The alliance looks solid, they are on their way to Earth, and the episode ended with the trial of the various ringleaders of the mutiny — which included the cousin and last remaining family of one of the PCs, the new CAG. She was able to make herself vote for death. Lots of role playing pathos ensued.

We started the next episode before closing out the night. One of the recon missions, following leads that the ATHENA had generated for possible Kobolian outposts, finds Argos — a colony of the Lords of Kobol that predates the 13th Tribe’s exodus by almost 1000 years. The place is barely habitable in a New Caprica sort of way, but there is the added possibility of ancient tech to be plundered. Athena seems intent on doing so. Might she have ulterior motives?

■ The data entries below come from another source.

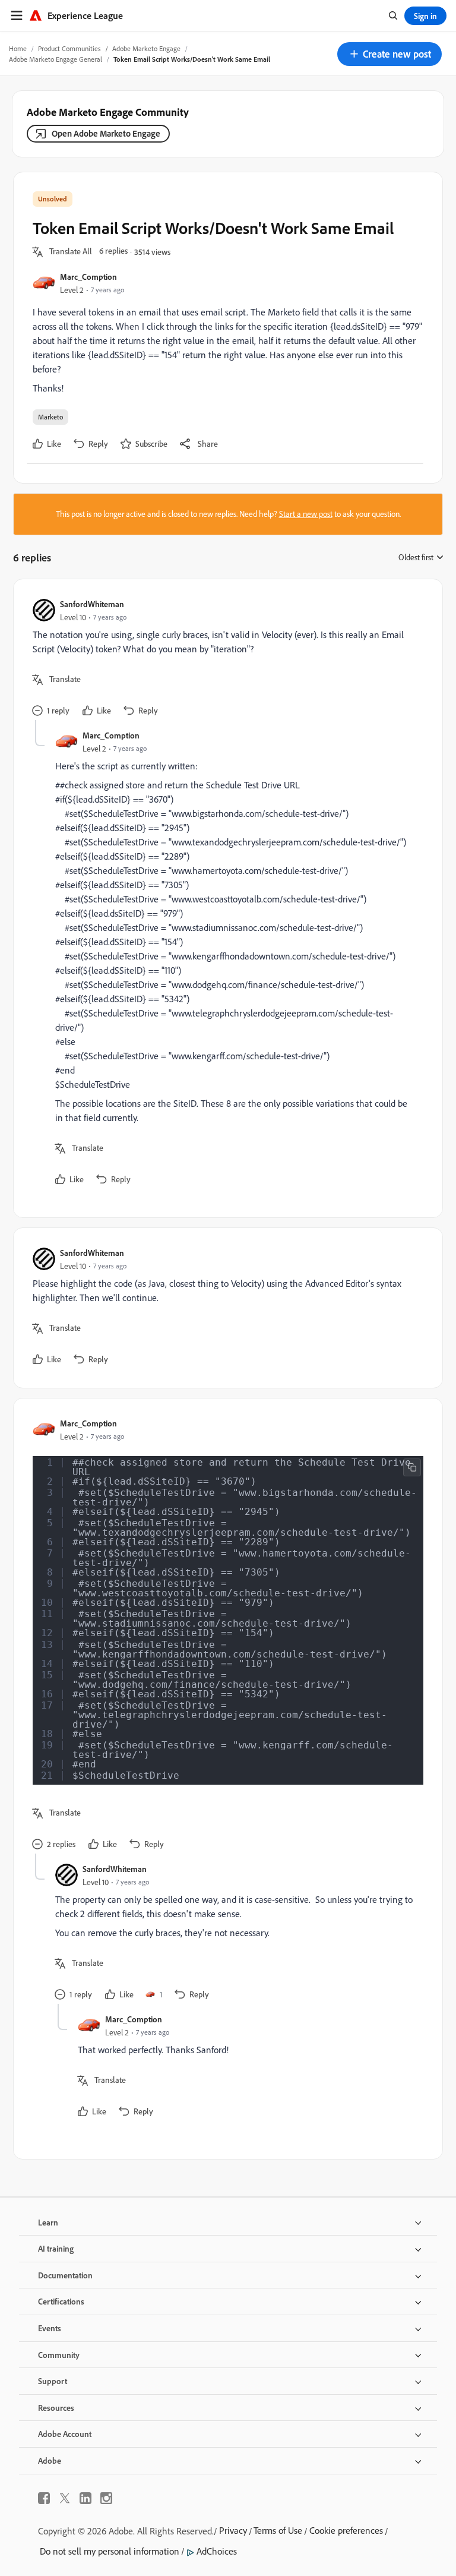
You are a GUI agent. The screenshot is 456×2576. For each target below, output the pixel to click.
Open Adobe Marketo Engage (106, 133)
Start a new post (305, 514)
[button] (389, 54)
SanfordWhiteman (92, 604)
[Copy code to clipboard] (412, 1467)
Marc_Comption (88, 277)
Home (18, 48)
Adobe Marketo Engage (146, 48)
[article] (225, 659)
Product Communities (69, 48)
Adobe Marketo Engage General (55, 59)
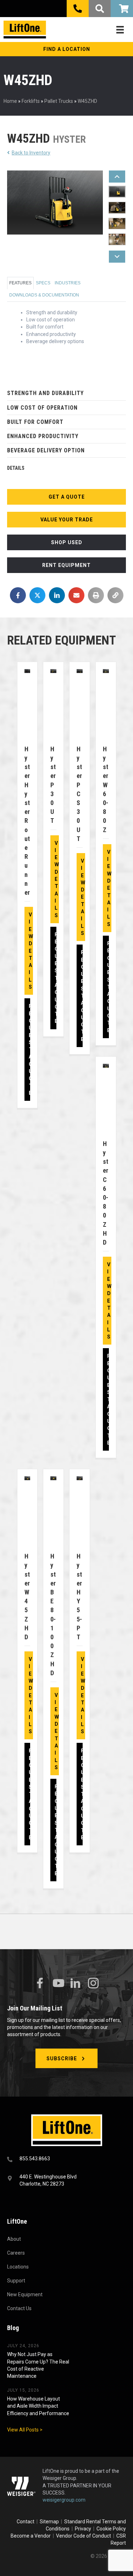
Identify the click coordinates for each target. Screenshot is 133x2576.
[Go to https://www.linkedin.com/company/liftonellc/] (75, 1983)
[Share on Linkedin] (57, 595)
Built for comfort (35, 422)
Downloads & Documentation (44, 295)
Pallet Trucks (58, 101)
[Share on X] (37, 595)
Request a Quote (30, 1049)
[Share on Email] (76, 595)
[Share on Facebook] (18, 595)
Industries (68, 282)
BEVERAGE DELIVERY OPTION (46, 450)
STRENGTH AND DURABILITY (45, 393)
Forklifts (31, 101)
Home (10, 101)
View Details (31, 951)
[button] (66, 49)
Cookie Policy (111, 2529)
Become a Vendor (31, 2536)
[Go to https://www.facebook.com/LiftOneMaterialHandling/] (40, 1983)
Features (20, 282)
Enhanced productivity (42, 436)
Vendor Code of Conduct (84, 2536)
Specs (43, 282)
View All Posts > (25, 2430)
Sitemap (50, 2521)
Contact (26, 2521)
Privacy (83, 2529)
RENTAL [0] (122, 8)
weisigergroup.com (64, 2500)
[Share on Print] (96, 595)
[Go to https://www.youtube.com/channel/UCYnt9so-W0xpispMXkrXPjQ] (57, 1983)
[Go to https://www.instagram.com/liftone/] (93, 1983)
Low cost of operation (42, 407)
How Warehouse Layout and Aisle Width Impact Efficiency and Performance (38, 2406)
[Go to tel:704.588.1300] (66, 2159)
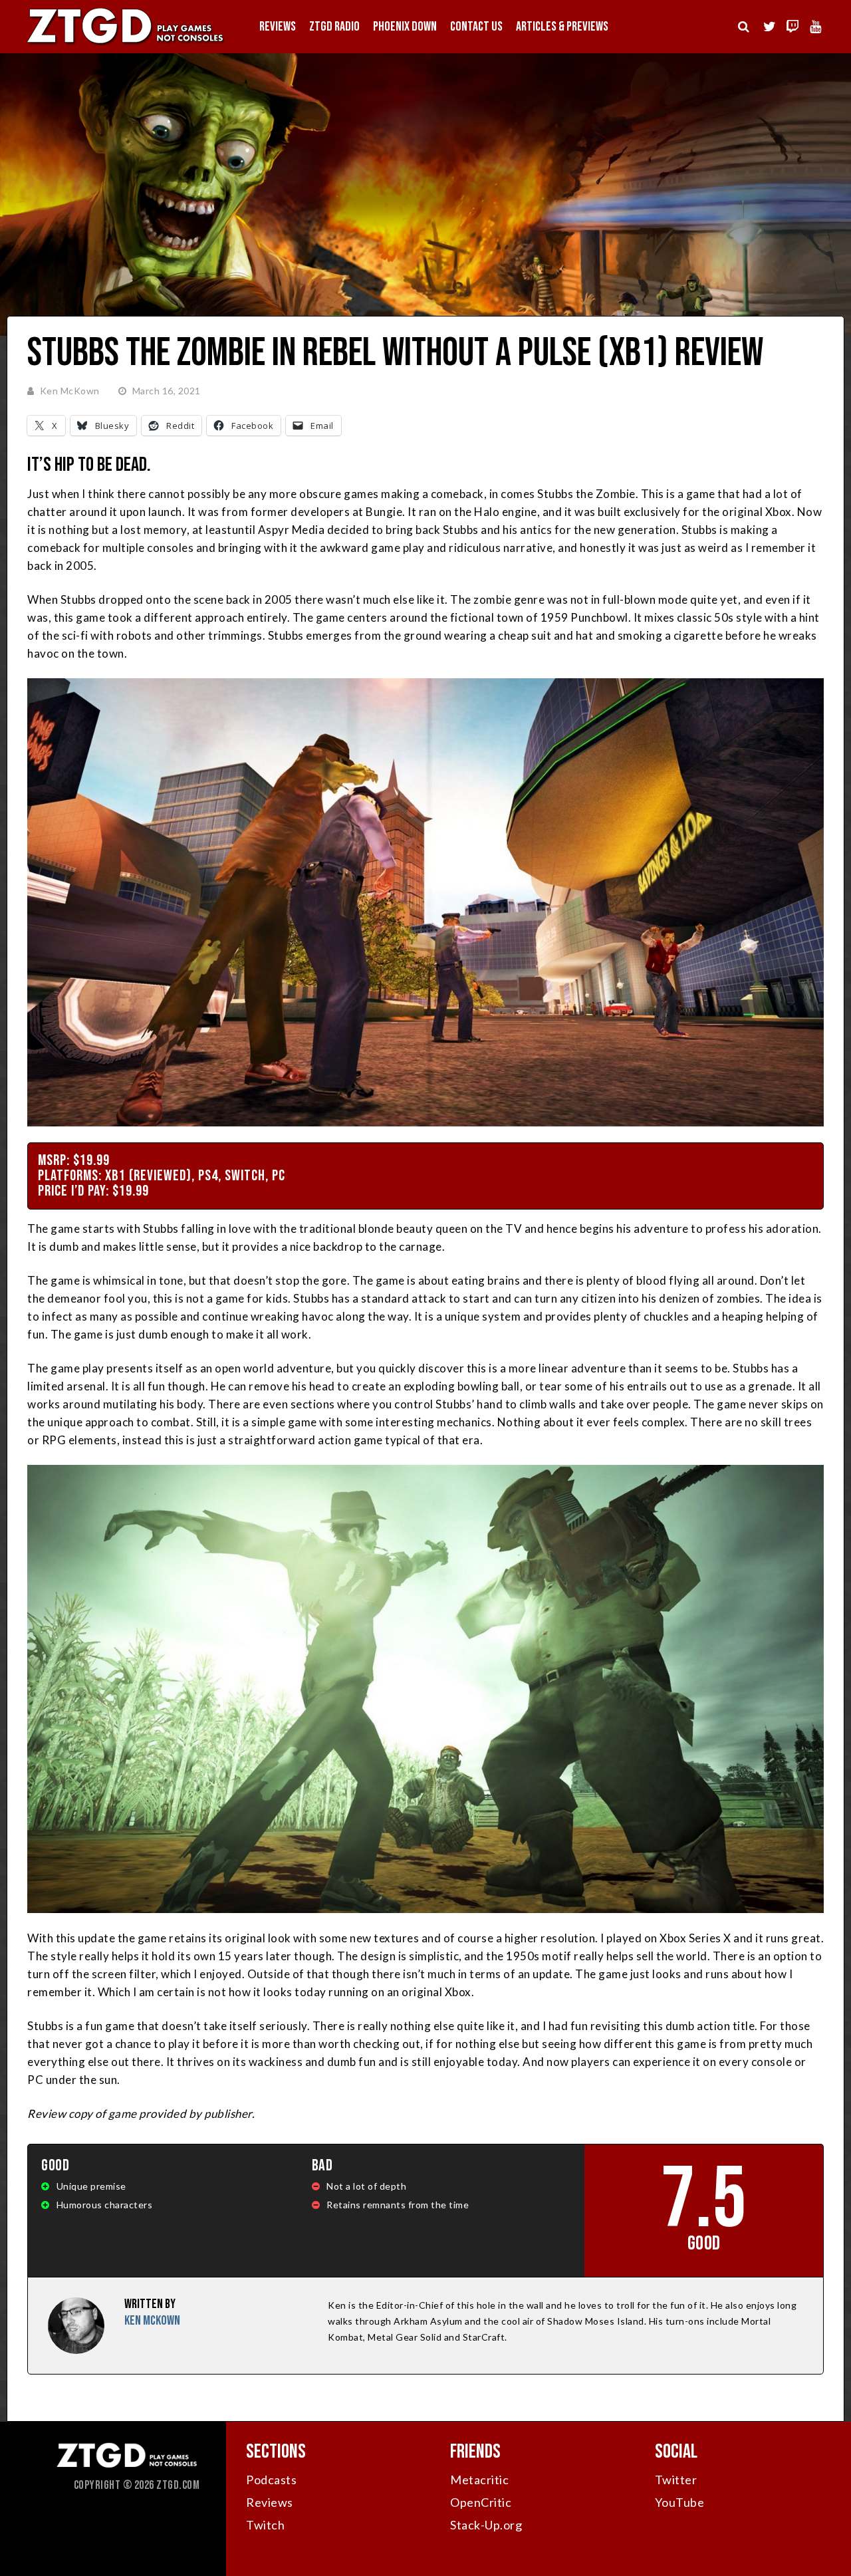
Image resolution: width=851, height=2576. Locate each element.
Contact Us (476, 26)
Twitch (265, 2524)
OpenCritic (480, 2502)
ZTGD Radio (334, 26)
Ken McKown (70, 390)
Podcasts (271, 2479)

One of the things the players started tossing about was the idea of settling the civilian fleet, which has been slowing their travel as older vessel, and those not really designed for extended space and FTL travel are increasingly experiencing malfunctions. Additionally, the fresh food is about to end, and they’ll be on stabilized and canned stuff for the next six months or so it will take to get to Earth. But Argos has indications of familiar crops and animal life. After five months stuck in tight quarters, grieving over the loss of…everything, the players are starting to think it might be necessary to drop the civilian fleet someplace relatively safe, and press on at best speed to Earth.

That was where we ended the night with some big decisions that could decide how much longer the campaign goes on. The end, I think, is in sight after four years.

(This isn’t the longest continuous campaign I’ve run, but it’s damned close. IT has been, by far, the most rewarding from a storytelling and fun standpoint of any game in the last fifteen years.)